(Stored entries)
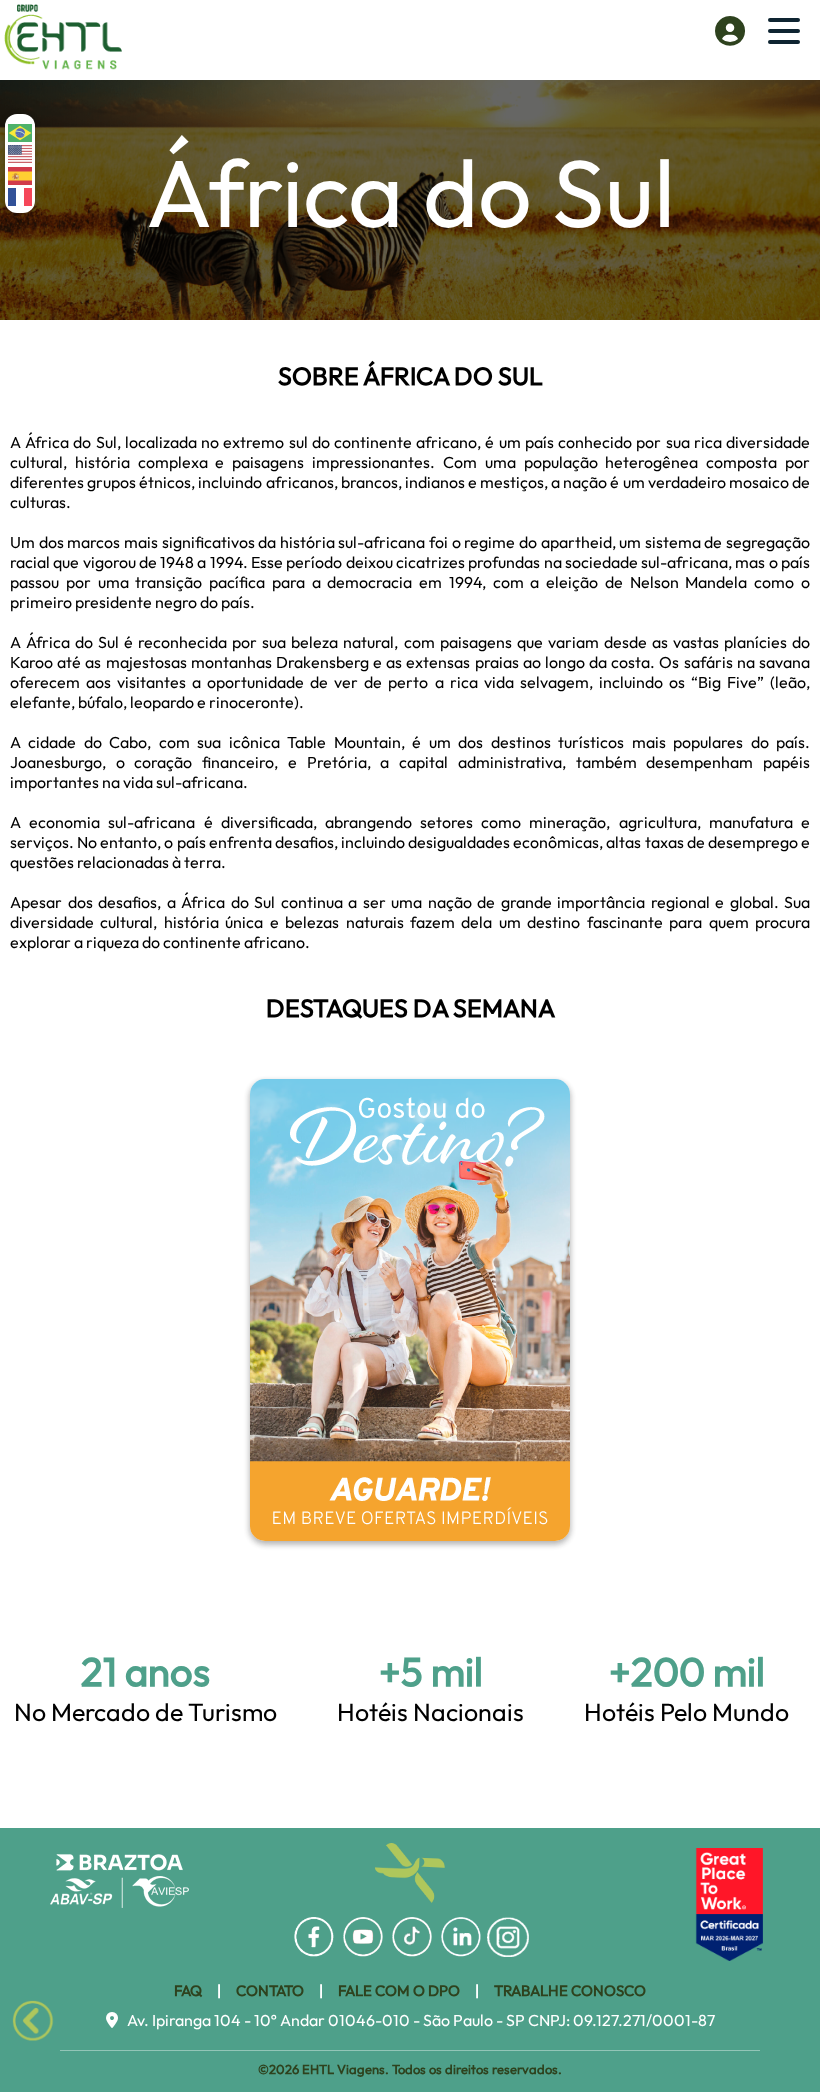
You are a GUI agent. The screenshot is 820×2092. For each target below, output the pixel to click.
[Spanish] (21, 173)
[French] (21, 195)
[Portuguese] (21, 131)
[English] (21, 152)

What needs to be done: A faithful, complete copy of the records above is required, one that contains no pictures.

Response below:
You are a GUI agent. The screenshot is 820×2092. For each target below, output the pixel to click.
[Spanish] (21, 173)
[French] (21, 195)
[Portuguese] (21, 131)
[English] (21, 152)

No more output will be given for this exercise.